Task to carry out:
All of the records should come back exactly as written.

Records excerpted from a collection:
* * * *

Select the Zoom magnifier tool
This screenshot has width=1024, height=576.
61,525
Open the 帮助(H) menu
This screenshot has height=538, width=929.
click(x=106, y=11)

* * * *

Task result:
Select the Zoom magnifier tool
This screenshot has width=1024, height=576.
61,525
Open the 帮助(H) menu
This screenshot has height=538, width=929.
click(x=106, y=11)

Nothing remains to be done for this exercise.